Il parlamento dell’Iran ha designato tutti gli eserciti dell’Unione Europea come «gruppi terroristici». È una ritorsione a una decisione presa pochi giorni fa dall’Unione, che aveva designato allo stesso modo i Guardiani della rivoluzione. I Guardiani della rivoluzione sono una forza militare creata dopo la rivoluzione islamica del 1979 e conosciuti anche come pasdaran. Sono il livello più alto delle forze di sicurezza che attuano la repressione in Iran e hanno anche grossi interessi nell’economia del paese.
La decisione europea era arrivata dopo la brutale repressione delle proteste delle scorse settimane: Kaja Kallas, l’Alta rappresentante per la Politica estera dell’Unione Europea, aveva scritto su X che la repressione in Iran «non può rimanere senza risposta», e ha aggiunto che «ogni regime che uccide migliaia dei propri cittadini sta lavorando per la propria distruzione». Gli Stati Uniti considerano i Guardiani della rivoluzione come un’organizzazione terroristica dal 2019, e più di recente hanno preso la stessa decisione Canada, Australia, Ecuador e Argentina, tra gli altri.

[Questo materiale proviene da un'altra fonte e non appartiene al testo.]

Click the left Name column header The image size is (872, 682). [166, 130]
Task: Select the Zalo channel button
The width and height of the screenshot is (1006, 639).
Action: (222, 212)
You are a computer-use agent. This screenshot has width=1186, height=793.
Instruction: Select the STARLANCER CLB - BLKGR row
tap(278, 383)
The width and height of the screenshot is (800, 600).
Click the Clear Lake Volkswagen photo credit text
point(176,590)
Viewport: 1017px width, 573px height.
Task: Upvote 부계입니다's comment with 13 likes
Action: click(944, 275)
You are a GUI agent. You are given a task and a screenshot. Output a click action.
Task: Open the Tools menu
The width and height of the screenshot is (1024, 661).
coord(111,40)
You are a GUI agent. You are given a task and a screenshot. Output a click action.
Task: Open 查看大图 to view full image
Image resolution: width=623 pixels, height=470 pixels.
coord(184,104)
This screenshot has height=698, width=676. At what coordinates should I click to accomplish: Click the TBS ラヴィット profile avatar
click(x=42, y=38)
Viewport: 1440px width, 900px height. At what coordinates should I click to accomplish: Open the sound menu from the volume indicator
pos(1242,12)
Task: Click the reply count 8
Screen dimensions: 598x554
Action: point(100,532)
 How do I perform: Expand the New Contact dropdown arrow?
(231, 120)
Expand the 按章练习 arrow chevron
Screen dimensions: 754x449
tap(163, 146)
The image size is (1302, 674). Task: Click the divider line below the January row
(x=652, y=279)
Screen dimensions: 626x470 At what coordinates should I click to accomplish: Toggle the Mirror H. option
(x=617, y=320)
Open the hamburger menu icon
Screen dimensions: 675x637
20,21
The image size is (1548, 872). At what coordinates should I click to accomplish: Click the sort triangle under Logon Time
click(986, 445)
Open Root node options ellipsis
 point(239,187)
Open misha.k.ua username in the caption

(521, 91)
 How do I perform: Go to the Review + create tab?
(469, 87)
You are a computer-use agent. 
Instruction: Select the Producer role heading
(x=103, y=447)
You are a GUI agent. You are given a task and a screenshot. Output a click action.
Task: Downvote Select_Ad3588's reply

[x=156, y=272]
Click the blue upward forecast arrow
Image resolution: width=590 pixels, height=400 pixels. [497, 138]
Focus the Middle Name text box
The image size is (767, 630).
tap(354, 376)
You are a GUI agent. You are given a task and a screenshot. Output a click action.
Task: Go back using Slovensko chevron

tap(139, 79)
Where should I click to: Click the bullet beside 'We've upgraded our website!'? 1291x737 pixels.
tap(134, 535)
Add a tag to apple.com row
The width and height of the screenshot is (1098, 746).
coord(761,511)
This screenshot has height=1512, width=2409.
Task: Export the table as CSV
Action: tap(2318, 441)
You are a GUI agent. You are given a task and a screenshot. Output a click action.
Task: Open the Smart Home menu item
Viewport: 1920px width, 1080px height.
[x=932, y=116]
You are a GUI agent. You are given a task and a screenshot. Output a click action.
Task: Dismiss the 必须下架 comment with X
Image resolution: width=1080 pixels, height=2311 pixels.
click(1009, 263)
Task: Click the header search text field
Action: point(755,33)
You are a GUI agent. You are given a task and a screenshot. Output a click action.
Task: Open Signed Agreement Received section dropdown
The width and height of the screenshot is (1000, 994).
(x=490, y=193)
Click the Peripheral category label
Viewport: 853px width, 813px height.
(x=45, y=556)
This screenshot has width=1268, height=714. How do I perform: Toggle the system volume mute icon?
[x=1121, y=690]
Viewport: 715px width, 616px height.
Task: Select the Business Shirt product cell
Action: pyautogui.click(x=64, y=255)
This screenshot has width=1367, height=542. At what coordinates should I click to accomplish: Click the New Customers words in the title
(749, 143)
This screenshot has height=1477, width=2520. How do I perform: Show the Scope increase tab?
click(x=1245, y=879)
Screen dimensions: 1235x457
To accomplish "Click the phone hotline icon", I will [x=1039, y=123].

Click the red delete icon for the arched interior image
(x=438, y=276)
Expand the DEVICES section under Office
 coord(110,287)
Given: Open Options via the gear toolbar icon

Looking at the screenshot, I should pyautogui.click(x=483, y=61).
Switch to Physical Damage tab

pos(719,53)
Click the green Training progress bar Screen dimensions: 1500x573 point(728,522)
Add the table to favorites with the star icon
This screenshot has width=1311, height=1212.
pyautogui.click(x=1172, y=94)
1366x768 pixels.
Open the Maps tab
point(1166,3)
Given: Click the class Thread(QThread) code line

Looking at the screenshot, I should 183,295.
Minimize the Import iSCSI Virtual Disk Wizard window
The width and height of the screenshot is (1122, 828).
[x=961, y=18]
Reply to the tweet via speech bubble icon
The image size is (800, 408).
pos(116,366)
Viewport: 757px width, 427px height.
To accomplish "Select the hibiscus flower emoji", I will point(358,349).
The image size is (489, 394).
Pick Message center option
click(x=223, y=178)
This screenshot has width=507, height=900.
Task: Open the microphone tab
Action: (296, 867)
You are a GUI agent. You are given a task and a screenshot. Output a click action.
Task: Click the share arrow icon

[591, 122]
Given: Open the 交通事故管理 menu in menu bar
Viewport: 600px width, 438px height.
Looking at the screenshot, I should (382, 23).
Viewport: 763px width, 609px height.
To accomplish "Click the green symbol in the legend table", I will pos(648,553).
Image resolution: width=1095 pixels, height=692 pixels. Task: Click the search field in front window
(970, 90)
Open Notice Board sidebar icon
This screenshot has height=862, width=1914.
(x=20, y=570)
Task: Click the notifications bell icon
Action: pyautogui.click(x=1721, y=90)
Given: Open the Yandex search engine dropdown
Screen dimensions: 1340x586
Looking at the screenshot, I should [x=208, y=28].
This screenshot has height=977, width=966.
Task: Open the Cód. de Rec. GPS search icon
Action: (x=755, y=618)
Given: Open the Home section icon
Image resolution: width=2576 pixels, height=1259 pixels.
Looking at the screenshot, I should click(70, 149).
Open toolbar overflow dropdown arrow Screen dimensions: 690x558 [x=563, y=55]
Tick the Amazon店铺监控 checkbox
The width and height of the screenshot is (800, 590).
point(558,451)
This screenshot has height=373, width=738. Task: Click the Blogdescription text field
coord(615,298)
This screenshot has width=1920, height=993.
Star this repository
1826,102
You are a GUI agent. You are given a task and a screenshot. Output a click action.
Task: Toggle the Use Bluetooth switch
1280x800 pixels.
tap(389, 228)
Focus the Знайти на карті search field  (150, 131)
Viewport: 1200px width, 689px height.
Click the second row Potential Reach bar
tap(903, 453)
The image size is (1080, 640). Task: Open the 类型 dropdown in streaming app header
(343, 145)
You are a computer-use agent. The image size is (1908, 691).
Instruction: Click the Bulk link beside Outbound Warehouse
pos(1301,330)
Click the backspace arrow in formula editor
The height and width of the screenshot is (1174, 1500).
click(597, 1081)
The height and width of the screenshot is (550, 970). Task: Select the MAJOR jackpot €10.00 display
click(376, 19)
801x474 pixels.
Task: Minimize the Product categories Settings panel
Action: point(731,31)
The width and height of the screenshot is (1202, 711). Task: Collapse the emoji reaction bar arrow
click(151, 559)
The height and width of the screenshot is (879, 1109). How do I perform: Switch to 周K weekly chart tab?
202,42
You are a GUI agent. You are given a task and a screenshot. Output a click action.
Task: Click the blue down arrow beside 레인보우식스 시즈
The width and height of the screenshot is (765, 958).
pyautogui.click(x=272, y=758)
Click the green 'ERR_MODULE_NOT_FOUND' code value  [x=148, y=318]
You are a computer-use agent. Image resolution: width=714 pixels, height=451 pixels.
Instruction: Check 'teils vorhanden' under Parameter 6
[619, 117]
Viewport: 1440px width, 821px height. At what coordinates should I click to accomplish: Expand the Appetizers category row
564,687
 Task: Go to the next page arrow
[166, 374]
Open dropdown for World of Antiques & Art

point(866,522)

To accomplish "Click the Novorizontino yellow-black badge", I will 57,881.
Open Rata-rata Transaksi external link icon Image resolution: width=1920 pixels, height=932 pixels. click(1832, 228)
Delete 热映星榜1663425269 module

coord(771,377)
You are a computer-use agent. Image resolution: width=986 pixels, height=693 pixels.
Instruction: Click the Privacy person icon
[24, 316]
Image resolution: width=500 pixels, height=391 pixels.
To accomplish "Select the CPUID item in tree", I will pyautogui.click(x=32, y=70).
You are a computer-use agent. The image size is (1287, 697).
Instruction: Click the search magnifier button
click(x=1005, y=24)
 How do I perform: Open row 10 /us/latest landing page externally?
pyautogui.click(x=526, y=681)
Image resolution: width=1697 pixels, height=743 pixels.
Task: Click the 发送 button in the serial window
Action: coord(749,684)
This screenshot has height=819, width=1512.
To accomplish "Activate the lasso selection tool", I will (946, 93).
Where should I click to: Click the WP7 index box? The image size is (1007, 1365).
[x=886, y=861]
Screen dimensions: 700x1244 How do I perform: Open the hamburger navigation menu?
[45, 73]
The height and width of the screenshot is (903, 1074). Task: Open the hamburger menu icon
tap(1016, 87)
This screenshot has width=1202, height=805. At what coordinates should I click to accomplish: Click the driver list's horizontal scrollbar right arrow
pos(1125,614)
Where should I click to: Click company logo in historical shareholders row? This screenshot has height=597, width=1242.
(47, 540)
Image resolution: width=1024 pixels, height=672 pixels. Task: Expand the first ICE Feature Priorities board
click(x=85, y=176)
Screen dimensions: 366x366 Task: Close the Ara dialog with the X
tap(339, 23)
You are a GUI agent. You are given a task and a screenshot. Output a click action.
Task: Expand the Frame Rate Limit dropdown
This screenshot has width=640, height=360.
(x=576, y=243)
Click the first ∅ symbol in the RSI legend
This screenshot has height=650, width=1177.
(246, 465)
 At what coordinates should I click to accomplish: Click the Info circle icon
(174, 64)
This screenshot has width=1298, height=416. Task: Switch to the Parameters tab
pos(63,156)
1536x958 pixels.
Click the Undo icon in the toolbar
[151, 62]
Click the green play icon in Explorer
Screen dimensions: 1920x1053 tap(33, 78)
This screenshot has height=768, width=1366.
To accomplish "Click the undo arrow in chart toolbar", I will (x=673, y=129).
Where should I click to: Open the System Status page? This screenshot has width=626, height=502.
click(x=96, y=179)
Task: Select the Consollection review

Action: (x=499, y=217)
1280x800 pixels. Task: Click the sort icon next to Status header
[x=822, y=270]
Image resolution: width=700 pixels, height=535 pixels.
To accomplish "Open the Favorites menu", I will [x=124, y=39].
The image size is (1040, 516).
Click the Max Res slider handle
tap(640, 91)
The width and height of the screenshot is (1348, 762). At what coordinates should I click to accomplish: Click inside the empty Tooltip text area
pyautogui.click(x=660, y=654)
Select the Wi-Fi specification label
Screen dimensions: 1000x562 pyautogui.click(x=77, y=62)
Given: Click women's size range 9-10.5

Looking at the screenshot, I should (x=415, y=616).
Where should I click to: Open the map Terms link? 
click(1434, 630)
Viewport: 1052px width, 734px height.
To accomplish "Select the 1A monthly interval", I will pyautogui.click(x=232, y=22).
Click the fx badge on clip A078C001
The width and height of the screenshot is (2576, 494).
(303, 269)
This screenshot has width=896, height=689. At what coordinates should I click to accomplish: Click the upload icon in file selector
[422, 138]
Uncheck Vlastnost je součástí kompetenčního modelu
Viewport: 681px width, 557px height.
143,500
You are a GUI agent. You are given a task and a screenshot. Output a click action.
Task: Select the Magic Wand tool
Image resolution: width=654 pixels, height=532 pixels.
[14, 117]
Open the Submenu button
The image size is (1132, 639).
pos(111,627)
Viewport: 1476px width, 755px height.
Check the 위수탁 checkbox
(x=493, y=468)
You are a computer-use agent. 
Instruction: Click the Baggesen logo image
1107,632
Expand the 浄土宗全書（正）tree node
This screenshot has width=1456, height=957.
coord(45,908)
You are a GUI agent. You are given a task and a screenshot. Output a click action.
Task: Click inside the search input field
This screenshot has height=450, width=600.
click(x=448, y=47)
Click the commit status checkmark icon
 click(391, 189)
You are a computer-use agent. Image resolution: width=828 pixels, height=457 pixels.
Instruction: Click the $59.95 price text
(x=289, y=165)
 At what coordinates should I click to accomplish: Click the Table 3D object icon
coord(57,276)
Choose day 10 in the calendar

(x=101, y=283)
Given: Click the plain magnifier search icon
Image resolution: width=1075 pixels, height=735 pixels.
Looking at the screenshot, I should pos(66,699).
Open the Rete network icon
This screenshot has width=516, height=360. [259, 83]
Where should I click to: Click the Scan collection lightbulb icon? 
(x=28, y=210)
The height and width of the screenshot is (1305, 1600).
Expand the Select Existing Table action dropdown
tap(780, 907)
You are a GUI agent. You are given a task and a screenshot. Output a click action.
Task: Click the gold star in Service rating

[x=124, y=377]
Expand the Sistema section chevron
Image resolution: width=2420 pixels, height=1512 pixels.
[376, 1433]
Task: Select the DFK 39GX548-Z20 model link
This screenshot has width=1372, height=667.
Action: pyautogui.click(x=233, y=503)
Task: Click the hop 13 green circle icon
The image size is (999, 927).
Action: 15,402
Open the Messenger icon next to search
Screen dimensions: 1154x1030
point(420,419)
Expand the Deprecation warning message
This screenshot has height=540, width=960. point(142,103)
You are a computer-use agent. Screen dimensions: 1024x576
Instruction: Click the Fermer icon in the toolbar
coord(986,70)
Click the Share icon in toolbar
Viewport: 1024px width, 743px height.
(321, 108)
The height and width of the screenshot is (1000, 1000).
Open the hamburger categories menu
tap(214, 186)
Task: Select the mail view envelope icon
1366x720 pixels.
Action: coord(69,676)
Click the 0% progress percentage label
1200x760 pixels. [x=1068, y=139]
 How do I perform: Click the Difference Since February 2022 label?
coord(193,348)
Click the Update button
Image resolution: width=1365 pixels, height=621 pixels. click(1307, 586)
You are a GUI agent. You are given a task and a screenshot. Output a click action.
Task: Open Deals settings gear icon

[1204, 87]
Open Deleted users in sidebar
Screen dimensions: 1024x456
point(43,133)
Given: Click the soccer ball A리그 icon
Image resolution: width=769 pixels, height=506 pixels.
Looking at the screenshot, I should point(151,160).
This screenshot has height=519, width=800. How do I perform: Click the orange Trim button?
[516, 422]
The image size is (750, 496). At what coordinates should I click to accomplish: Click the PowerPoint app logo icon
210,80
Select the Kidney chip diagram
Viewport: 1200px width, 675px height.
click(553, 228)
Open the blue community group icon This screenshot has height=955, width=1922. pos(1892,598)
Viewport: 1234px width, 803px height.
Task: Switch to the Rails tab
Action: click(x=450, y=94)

La ritorsione dell’Iran è soprattutto simbolica, e non dovrebbe avere conseguenze particolari, anche se è un sintomo del peggioramento dei rapporti con l’Unione Europea. «Gli europei si sono sparati ai piedi da soli e ancora una volta hanno deciso contro gli interessi del proprio popolo soltanto per obbedire ciecamente agli americani», ha detto Mohammad Bagher Ghalibaf, lo speaker del parlamento.